Virgin
- Feast: October 15

= Aurelia of Strasbourg =

Fourth-century saint

Saint Aurelia of Strasbourg was a 4th-century saint, whose tomb in Strasbourg became the centre of a popular cult in the Middle Ages.

==Biography==
According to the legend, Aurelia accompanied Saint Ursula and the eleven thousand virgins from Roman Britain to Cologne, where they were favourably received by Aquilin, bishop of the place. From Cologne they traveled to Basel. From Basel the travelers descended the Rhine to Strasbourg where St Aurelia succumbed to a violent fever, dying after a few days. Three virgins were left to care for her. She was particularly invoked against fevers in the church that bears her name.
Her three companions lived many years in the same place and were buried there. Some centuries later their tomb was opened and their bodies were found completely intact, marked with titles bearing their names. This legend is reproduced in the current breviary of the Diocese of Strasbourg.

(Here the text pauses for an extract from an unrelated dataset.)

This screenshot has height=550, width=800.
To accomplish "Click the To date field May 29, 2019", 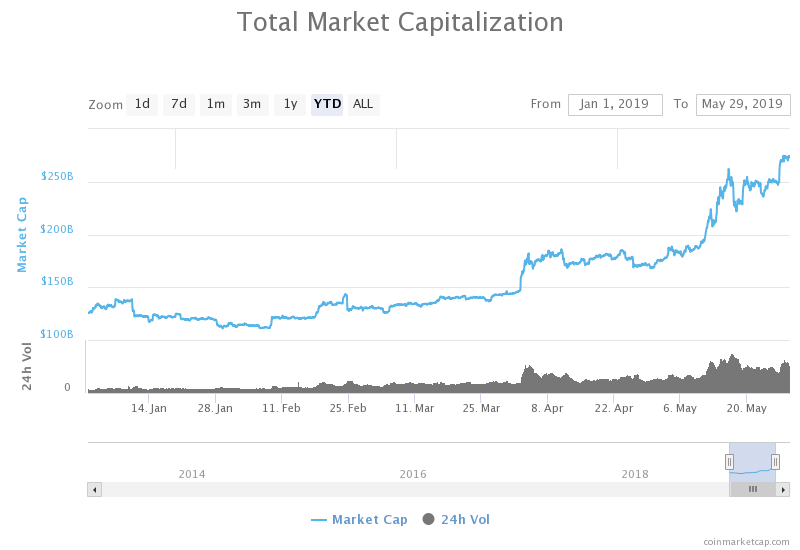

Grandidier, who questions the authenticity of the legend, observed that the cult of Saint Aurelia was already very popular in Strasbourg by the 9th century.

The church of Sainte Aurélie in Strasbourg is supposed to have been built over the crypt in which the tomb of Saint Aurelia was situated.

In 1524, Martin Bucer (a Protestant), soon after his appointment as pastor of the church, instigated members of the gardeners' guild to open the tomb and remove the bones, justifying this on the grounds that the tomb had become an object of idolatry.